Task description: Determine the number of lines in the data below that contain the string "card", and respond with that number alone.

Stored records:
((

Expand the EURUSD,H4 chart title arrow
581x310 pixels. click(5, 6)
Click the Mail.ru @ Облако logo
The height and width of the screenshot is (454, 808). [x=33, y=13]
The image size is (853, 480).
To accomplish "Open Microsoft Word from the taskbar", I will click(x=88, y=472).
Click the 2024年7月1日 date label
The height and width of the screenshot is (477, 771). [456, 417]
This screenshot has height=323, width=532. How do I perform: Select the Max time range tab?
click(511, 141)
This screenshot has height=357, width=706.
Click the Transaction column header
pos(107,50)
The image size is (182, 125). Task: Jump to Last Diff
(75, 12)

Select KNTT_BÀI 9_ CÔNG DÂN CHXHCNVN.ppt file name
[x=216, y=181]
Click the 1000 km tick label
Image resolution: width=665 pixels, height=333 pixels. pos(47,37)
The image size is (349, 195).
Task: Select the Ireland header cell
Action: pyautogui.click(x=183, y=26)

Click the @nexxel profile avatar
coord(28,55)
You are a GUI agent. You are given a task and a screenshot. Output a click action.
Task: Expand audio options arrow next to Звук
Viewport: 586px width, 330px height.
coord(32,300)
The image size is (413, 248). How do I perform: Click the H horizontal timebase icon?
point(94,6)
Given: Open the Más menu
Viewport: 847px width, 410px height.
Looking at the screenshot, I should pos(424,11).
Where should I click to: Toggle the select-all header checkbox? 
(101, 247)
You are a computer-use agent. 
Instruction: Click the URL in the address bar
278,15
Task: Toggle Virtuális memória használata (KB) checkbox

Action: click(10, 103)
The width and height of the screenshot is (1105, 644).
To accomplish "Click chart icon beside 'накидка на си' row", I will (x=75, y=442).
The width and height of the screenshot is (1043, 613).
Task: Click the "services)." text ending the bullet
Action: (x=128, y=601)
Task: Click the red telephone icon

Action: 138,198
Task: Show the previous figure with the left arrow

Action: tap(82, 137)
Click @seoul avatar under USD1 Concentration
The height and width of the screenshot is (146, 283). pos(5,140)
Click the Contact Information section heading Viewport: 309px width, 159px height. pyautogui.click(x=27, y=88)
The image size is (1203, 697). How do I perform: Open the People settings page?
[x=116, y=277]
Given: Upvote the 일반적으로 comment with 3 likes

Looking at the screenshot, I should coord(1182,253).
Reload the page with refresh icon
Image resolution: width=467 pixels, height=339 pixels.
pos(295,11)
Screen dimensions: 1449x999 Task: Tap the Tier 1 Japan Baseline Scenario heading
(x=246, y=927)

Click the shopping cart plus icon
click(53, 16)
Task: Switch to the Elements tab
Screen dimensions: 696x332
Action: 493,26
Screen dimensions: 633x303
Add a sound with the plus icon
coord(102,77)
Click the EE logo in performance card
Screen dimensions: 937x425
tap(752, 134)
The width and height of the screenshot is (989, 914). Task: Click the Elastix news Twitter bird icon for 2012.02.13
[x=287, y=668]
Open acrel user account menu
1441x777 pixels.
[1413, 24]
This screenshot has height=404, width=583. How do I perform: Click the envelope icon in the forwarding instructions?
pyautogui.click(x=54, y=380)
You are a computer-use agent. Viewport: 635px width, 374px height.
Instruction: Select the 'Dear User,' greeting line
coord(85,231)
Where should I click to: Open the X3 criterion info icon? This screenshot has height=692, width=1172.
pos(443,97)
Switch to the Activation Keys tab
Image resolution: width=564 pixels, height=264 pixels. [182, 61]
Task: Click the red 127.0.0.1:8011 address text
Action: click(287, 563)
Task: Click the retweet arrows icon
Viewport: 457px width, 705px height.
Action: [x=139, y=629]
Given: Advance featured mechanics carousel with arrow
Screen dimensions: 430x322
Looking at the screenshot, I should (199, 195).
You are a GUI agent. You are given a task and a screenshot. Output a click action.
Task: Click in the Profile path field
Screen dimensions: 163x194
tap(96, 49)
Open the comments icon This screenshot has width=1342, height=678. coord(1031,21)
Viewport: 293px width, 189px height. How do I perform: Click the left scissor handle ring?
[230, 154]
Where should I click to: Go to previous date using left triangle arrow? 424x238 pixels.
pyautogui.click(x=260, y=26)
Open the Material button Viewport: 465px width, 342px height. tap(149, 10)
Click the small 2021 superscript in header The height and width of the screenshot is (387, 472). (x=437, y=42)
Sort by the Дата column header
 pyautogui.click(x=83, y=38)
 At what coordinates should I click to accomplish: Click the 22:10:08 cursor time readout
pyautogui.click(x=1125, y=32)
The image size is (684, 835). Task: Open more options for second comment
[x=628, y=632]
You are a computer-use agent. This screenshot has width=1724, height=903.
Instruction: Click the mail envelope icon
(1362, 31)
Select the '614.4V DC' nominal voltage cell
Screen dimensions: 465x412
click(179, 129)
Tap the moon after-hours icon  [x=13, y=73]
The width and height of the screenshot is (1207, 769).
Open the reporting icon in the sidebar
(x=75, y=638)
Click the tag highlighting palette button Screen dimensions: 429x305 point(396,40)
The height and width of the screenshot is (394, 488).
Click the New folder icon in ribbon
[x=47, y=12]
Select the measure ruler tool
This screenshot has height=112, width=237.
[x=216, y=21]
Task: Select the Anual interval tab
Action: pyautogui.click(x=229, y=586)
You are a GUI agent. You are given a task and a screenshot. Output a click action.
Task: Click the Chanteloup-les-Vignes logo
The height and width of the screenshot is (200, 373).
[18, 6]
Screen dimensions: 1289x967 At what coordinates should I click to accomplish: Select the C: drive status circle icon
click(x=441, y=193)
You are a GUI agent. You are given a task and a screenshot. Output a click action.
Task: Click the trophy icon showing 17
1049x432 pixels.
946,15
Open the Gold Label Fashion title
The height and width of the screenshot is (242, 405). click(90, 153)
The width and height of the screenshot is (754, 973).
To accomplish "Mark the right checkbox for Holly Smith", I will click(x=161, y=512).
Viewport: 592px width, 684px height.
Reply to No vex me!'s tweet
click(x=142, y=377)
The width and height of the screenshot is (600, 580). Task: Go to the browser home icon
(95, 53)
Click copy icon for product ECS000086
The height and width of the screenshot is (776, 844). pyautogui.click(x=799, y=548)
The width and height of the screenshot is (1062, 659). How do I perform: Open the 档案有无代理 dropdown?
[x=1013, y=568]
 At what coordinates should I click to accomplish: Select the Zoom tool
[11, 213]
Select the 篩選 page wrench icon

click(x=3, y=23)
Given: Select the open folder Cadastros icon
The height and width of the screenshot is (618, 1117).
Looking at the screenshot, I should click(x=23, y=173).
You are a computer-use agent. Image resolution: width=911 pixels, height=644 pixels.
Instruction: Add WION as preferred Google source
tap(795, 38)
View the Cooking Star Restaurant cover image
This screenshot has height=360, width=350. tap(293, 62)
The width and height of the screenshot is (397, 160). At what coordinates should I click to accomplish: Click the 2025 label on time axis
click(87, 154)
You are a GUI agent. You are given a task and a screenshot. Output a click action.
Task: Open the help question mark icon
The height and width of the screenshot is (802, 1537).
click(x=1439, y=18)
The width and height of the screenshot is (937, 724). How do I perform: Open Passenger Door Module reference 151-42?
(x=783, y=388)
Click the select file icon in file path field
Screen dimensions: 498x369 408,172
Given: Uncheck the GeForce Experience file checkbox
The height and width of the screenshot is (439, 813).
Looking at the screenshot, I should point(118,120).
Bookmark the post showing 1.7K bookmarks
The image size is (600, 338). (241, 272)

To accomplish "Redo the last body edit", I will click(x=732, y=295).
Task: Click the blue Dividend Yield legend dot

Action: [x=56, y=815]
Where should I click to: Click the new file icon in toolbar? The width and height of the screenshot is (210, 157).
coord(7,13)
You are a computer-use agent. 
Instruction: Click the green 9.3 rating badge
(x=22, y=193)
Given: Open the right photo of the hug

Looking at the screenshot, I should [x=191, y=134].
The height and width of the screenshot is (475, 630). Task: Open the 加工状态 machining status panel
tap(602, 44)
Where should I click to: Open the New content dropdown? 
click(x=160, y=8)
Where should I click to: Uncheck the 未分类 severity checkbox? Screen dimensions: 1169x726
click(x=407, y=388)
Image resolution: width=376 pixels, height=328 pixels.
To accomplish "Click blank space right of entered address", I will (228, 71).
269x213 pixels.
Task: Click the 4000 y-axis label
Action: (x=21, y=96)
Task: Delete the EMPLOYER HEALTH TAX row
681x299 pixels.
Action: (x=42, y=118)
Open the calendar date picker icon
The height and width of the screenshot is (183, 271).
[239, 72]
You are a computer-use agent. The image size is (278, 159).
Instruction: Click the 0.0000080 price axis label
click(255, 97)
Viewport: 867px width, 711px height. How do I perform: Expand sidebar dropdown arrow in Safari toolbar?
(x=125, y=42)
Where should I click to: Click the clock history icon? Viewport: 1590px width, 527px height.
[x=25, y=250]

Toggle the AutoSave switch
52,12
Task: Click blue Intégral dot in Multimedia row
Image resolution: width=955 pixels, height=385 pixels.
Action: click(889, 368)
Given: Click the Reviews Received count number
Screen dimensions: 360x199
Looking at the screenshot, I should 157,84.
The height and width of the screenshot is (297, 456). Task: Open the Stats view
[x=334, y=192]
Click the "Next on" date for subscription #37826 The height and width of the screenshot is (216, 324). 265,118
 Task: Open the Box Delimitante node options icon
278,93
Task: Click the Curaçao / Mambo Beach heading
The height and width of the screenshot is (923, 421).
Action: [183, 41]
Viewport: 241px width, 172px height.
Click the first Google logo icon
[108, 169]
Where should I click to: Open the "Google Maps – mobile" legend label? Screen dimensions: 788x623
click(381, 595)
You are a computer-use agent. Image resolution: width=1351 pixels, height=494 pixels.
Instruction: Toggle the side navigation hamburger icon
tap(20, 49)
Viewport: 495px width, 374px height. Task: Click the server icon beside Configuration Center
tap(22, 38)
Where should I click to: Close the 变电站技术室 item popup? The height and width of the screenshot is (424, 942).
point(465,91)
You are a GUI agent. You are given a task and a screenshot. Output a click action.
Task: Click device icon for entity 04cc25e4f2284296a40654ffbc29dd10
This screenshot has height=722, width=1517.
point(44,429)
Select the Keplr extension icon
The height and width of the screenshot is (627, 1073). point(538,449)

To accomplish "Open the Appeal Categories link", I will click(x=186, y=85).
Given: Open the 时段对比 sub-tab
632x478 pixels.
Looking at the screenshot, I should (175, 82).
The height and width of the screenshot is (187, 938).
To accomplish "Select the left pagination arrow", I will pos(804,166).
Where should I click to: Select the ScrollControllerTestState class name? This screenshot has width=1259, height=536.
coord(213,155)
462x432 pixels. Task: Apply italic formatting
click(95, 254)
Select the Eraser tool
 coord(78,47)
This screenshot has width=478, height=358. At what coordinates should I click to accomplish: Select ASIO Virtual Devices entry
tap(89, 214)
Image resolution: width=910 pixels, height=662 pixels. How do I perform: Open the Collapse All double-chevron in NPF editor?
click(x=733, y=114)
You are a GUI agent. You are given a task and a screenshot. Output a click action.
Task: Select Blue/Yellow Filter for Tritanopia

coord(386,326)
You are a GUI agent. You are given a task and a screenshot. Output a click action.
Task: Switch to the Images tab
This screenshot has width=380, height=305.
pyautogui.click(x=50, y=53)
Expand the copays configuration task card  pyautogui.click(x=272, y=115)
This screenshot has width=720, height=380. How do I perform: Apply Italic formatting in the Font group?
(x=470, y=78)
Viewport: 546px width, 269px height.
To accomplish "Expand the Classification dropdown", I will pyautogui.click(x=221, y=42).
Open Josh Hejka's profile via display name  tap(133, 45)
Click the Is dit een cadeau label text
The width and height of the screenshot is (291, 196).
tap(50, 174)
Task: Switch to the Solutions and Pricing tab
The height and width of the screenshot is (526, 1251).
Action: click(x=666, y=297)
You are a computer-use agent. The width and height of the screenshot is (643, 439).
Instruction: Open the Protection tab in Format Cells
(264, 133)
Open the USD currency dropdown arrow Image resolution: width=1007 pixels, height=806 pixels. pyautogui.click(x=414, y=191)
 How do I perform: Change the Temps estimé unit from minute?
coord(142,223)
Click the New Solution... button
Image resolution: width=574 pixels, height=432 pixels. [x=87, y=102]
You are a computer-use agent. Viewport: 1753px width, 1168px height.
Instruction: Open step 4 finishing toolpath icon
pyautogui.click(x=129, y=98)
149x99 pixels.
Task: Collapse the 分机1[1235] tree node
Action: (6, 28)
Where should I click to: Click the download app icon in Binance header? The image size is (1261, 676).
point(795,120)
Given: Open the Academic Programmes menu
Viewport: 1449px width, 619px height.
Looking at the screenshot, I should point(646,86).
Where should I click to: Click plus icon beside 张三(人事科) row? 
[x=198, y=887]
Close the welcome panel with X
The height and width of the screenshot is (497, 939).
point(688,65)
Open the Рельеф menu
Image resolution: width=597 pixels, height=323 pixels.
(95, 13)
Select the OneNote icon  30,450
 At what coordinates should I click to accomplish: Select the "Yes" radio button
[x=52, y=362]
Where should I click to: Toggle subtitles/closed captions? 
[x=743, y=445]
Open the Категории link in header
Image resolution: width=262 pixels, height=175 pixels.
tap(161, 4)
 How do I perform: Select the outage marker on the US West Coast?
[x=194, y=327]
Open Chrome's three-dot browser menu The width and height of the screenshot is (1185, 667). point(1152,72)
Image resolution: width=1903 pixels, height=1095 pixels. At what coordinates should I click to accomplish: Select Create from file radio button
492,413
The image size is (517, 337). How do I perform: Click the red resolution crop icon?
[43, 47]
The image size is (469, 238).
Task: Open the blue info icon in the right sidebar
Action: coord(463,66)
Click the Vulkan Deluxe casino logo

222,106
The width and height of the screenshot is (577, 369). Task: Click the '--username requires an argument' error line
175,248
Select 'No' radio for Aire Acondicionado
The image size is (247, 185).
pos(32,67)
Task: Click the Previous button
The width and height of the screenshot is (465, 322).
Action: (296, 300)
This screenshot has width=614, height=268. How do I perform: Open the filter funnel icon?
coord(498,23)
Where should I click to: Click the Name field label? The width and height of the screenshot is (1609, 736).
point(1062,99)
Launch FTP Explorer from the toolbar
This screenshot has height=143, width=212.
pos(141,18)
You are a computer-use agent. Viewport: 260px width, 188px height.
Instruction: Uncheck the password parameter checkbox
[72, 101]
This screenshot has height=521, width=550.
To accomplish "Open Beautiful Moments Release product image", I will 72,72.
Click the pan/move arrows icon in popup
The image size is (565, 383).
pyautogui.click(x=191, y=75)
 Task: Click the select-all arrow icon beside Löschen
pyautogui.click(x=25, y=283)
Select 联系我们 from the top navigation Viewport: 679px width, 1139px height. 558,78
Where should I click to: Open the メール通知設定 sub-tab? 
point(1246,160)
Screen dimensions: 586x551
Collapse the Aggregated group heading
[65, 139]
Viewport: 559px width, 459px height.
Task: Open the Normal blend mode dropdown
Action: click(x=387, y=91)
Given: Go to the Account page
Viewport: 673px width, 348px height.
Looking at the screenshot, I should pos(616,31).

))

Answer to this exercise: 2